>> START The data
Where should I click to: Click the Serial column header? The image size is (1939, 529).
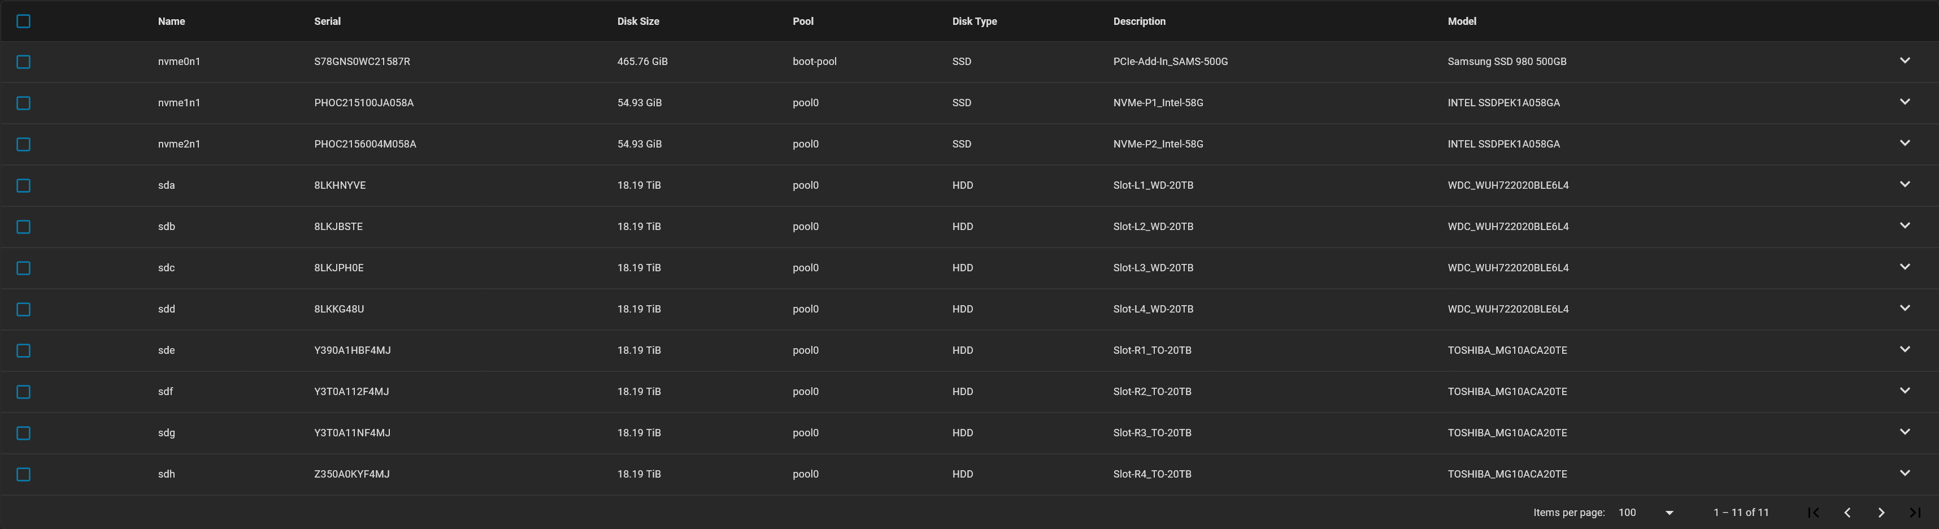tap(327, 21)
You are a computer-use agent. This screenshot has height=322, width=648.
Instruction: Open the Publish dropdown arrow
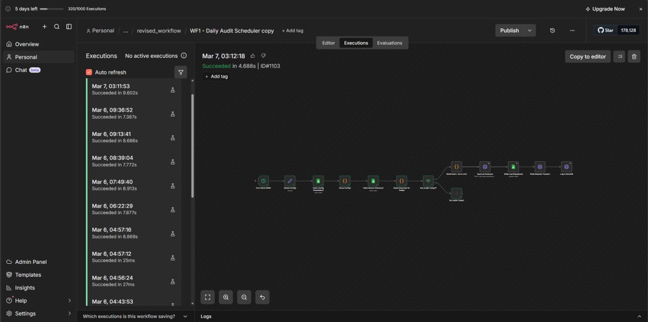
>> END The data
>> START The data
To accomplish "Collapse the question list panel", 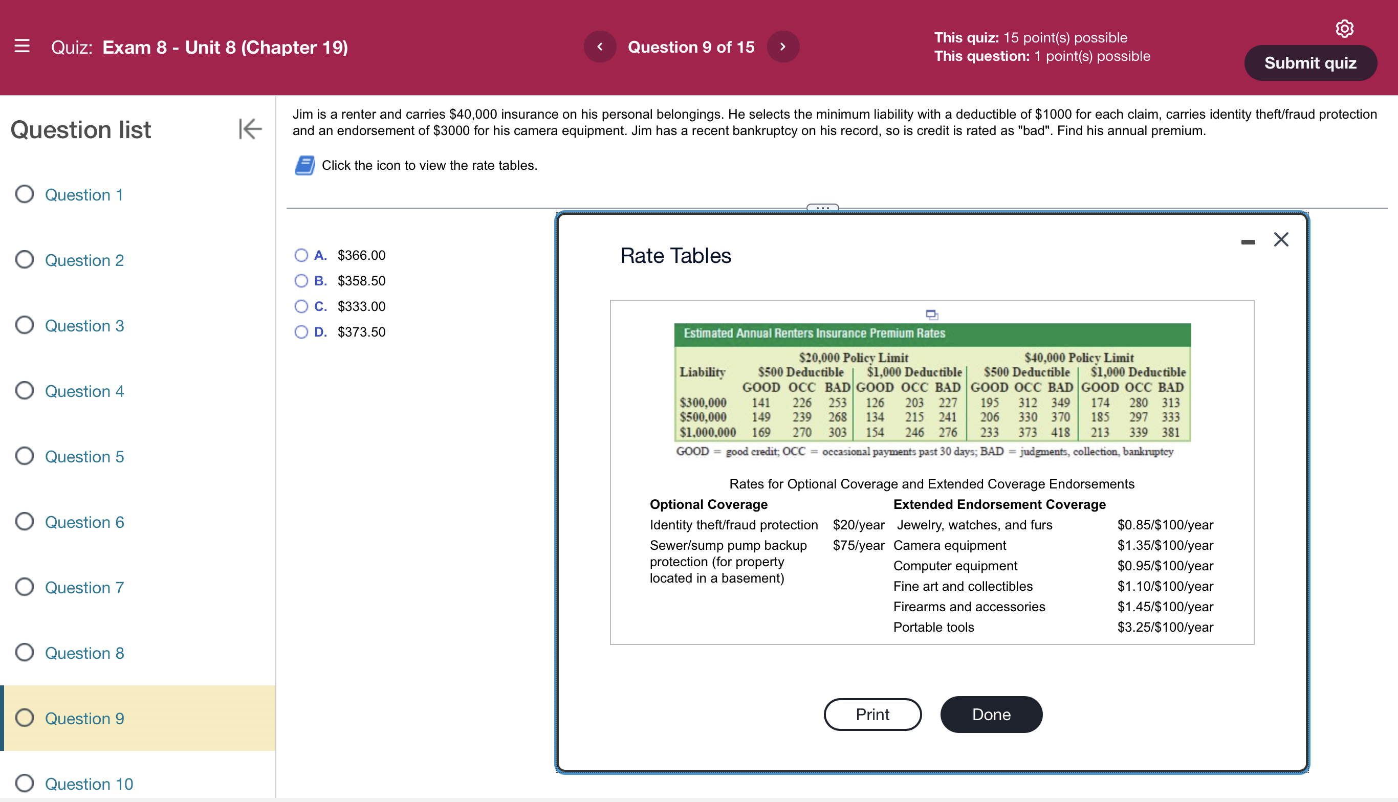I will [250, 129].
>> END The data
# Direction:
From the material, copy out the lines starting with the one containing "You are a computer-use" and ending with the one containing "Instruction: Open the Publish dropdown arrow", reproducing them word for word.

# Response to the task:
You are a computer-use agent. This screenshot has height=322, width=648.
Instruction: Open the Publish dropdown arrow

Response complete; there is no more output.